En otras palabras, conocedor el rey de España de que su pueblo había
conseguido asestarle al francés el primer golpe de entidad, se
apresuró a escribirle una carta al emperador para comerle el
ciruelo.
Al
mes o así de estar los huéspedes de Valençay en el castillo,
Napoleón suspendió el pago de la pensión de Fernando; por ese
tiempo, además, se confirmó que la cláusula del acuerdo
napoleónico por el cual se le cedía Navarra al Borbón era
inaplicable, pues el emperador no podía hacer uso de esa tierra
(que, formalmente, era propiedad de una familia francesa). Pedro
Macanaz fue a París a apañar aquellas mierdas, pero no consiguió
nada.
El 19
de agosto, Talleyrand partió hacia Nantes, donde estaba Napoleón,
por orden del emperador, que quería verle. En sus memorias, el
astuto príncipe nos refiere que fue en esas entrevistas cuando
Napoleón, por primera vez, le confesó que había errado en sus
cálculos sobre España, aunque aparecía tranquilo sobre su
capacidad de retenerla en su poder.
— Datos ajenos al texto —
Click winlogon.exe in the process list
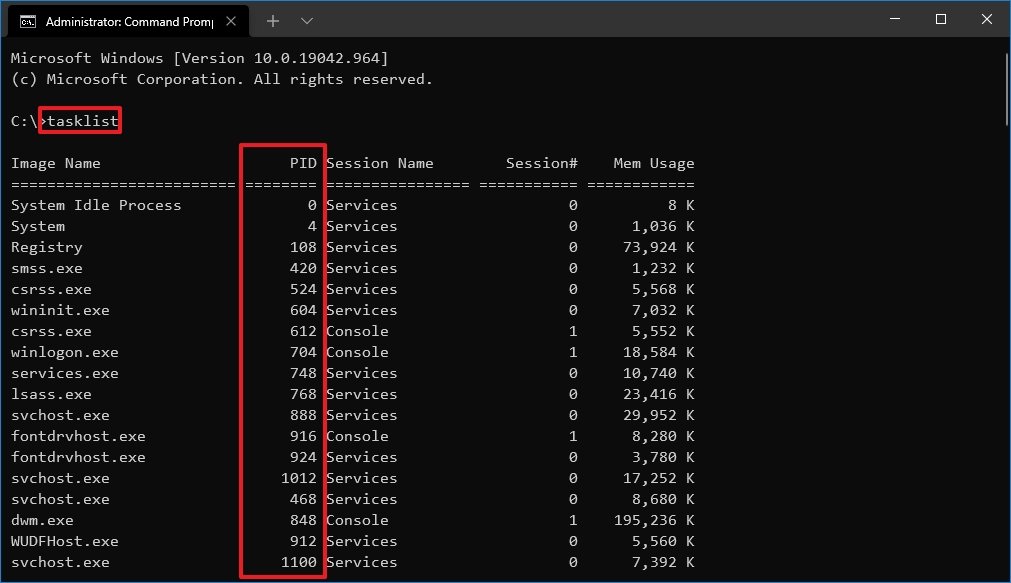This screenshot has height=583, width=1011. point(64,351)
Le arrancó Talleyrand el permiso
para que Escoiquiz y San Carlos pudiesen viajar a París, a ver si
tenían más suerte que el torpe Macanaz; asímismo, también
llevaba la noticia de que él se iba a ausentar, pues debía seguir
al emperador a Erfurt. Entre el 30 y el 31 de agosto, tanto el príncipe
como la princesa abandonaron la que era su finca.
Entre
los miembros del séquito español, en todo caso, circuló
rápidamente el rumor de que el viaje de San Carlos y el canónigo
tenía más altos vuelos que renegociar una pensión. A nadie se le
escapaba el detalle de que Fernando estaba viudo y que, por lo tanto,
siempre quedaba la posibilidad de apañarle un matrimonio con alguna
perica bonapartiana; Escoiquiz lo niega pero, claro, que Escoiquiz
niegue algo tiene el valor de una negativa de su jefe. Según el
canónigo, el verdadero motivo del viaje a París fue intentar negociar la renuncia a la corona, a cambio de
ofrecerle el traslado a México o a otra colonia, acompañado por los
reyes padres y todos los Borbones. Yo, sinceramente, no le creo.
Llegados
San Carlos y Escoiquiz a la capital del mundo, fueron macroneados a tope y tratados como
la mierda. Por supuesto, ni se pudieron acercar a Napoleón; pero es
que, además, sus interlocutores de segunda no les permitieron hablar
ni de la pensión, ni de Navarra, ni de boda, ni de viajes de
Fernando. De nada. Cuando Napoleón regresó de Erfurt siguió
actuando como si no estuvieran allí y, de hecho, terminó
encarcelándolos de facto, en Lons-le-Saurnier a San Carlos y
en Bourges a Escoiquiz; allí los dejó en salmuera más de cuatro
años.
Mutilados
de los principales hombres de su séquito, los Borbones siguieron su
existencia muelle en Valençay, que tuvo como gran novedad el momento
en que el infante Antonio aprendió a bordar y, acto seguido, se
impuso como labor conseguir que su sobrino también comenzase a hacer
lo mismo. De Antonio ya he dicho o sugerido en estas notas que era
tonto del culo. Pues bien, una prueba de esta lerdez rampante es el
detalle de que una de sus ocupaciones más querida era meterse en la
biblioteca de Talleyrand, consultar los libros de
Talleyrand, y arrancar de dichos libros los grabados que
consideraba indecorosos.
En
fin, al llegar San Carlos y Escoiquiz a París, Macanaz había
quedado, lógicamente, libre de su misión, así pues debía regresar
a Valençay. Pero empezaba septiembre y el miembro del séquito no
llegaba, ni daba noticias. Así las cosas, Fernando le ordenó a otro
de sus sirvientes, Juan Gualberto de Amézaga, que se acercase por
Orléans, con el pretexto de informarse sobre el pago de la pensión,
para ver si averiguaba algo de Macanaz. Fue allí donde Amézaga se
enteró de que estaba detenido en Etampes por no tener el pasaporte
en regla. La verdad era otra. Los franceses lo habían seguido en
París hasta un café donde lo habían visto reunirse con un grupo de
españoles. Habían concluido, pues, que Macanaz estaba tratando de
montar algún tipo de conspiración, razón por la cual lo detuvieron
en su camino hacia la casa de su jefe. De hecho, lejos de liberarlo
tras la protesta de Fernando, lo metieron en el maco en Vicennes.
Fernando
de Borbón no paraba de decirle a Napoleón en sus cartas edulcoradas
que todo estaba cojonudamente; pero no era cierto.